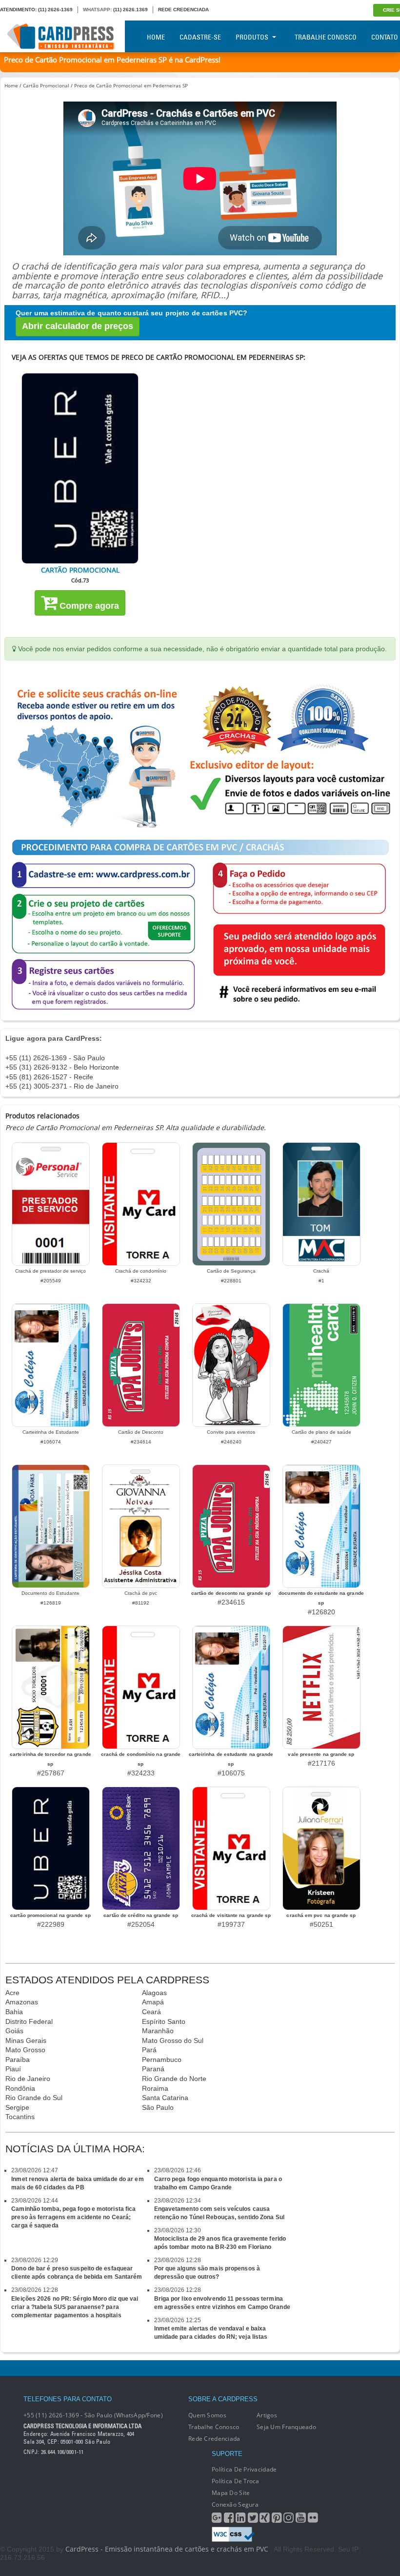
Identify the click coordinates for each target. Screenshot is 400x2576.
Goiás (14, 2031)
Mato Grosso (25, 2050)
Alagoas (154, 1993)
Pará (149, 2050)
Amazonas (21, 2002)
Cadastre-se (200, 37)
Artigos (267, 2415)
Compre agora (88, 606)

- - - - -

• [EXERCISE DESCRIPTION]: A faithful copy of every record is required, with no pictures included.

• [YOUR SOLUTION]:
Identify the click coordinates for each target. Screenshot is 400x2576.
Goiás (14, 2031)
Mato Grosso (25, 2050)
Alagoas (154, 1993)
Pará (149, 2050)
Amazonas (21, 2002)
Cadastre-se (200, 37)
Artigos (267, 2415)
Compre agora (88, 606)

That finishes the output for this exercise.